La madre è arrivata al capezzale di Larry, il cui cuore continua a indebolirsi. Ho il tempo di presentarmi, poi a un tratto gli avvenimenti precipitano. Questa volta il paziente è perduto. La madre di Larry piange, il medico la stringe tra le braccia. Tutti lasciano la stanza. La madre si volge verso di me e mi chiede di pregare per suo figlio. Le prendo la mano e preghiamo assieme. Poi mi chiede di rimanere sola con lui e suo marito appena arrivato.
Attendo nel corridoio che l’una o l’altra famiglia abbia bisogno di me. Questa pausa non è inutile: continuo a tremare anche se mi sono ripresa.
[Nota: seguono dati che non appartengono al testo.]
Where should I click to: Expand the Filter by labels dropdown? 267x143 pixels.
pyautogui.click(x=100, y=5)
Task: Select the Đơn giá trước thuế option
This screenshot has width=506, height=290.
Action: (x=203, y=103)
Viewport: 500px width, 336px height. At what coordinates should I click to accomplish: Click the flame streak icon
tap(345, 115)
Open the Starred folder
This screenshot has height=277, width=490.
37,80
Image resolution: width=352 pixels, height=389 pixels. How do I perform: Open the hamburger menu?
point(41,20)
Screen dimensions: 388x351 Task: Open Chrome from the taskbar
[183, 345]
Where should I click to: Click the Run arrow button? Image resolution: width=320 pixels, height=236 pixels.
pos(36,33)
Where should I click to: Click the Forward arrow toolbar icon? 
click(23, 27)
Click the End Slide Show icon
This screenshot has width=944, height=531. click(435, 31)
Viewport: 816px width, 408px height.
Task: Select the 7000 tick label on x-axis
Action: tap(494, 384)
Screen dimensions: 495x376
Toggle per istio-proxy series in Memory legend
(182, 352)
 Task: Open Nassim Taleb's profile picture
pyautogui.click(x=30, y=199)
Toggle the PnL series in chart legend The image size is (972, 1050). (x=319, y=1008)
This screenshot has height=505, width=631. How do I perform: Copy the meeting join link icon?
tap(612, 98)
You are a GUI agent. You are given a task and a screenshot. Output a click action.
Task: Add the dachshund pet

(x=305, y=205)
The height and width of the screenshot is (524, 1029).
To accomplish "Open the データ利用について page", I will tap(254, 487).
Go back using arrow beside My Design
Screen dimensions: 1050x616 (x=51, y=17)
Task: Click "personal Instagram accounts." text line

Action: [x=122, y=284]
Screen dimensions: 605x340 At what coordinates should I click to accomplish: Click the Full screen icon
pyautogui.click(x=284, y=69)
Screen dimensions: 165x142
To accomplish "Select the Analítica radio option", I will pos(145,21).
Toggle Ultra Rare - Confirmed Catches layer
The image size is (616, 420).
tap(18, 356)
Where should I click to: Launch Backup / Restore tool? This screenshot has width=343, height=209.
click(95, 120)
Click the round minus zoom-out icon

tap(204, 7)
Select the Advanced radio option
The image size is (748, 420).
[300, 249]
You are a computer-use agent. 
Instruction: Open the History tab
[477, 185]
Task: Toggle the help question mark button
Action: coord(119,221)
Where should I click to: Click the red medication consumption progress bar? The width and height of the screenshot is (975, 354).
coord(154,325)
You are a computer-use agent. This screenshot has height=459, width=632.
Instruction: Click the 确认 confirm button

Ritorno dall’altra famiglia che ha delle domande sulle formalità da espletare. Rispondo e do loro il numero dell’infermiera supervisore, che dovranno avvisare quando le pompe funebri verranno a prendere il corpo. Le due donne si preparano a partire. La madre di Peter mi stringe tra le braccia. Le guardo allontanarsi: la compagna ha tra le mani i palloncini con scritto “Happy Father’s Day”.
Un altro codice blu si è attivato alle sei del mattino; una paziente che ha potuto essere rianimata. Io prego con le sue figlie. “Non tutte le notti sono così agitate” mi dice Greg, il cappellano supervisore un po’ più tardi. Mi assicura che, statisticamente, non sarò più obbligata a delle notti così intense. Ne prendo atto, depositando il cercapersone sulla sua scrivania. Ma mercoledì prossimo sarà di nuovo il mio turno di prendermi in carico questo “cercapersone”, dalle 16 fino alle 8 del mattino del giorno dopo, una lunga notte imprevedibile, di cui non so nulla.